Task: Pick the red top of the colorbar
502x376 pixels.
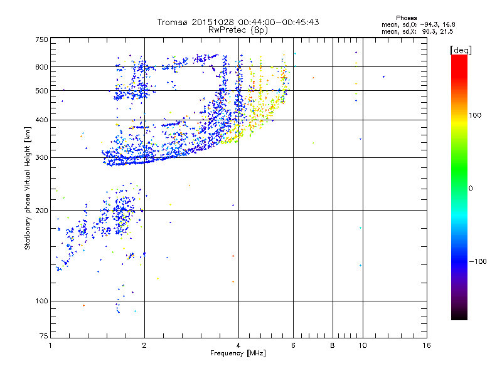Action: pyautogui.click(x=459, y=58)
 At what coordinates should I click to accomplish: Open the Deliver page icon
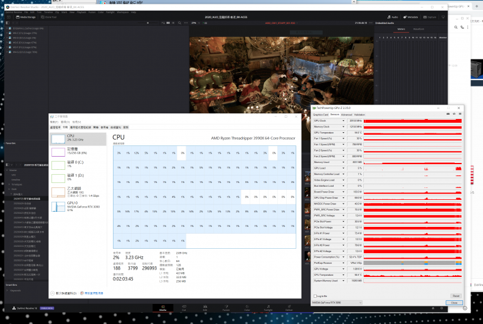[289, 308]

_What the task asks:_ Retype each record exactly as it stands, but do not include the pictures.

_The answer:_
Task: Pick the red top of the colorbar
502x376 pixels.
Action: pyautogui.click(x=459, y=58)
 At what coordinates should I click to accomplish: Open the Deliver page icon
[289, 308]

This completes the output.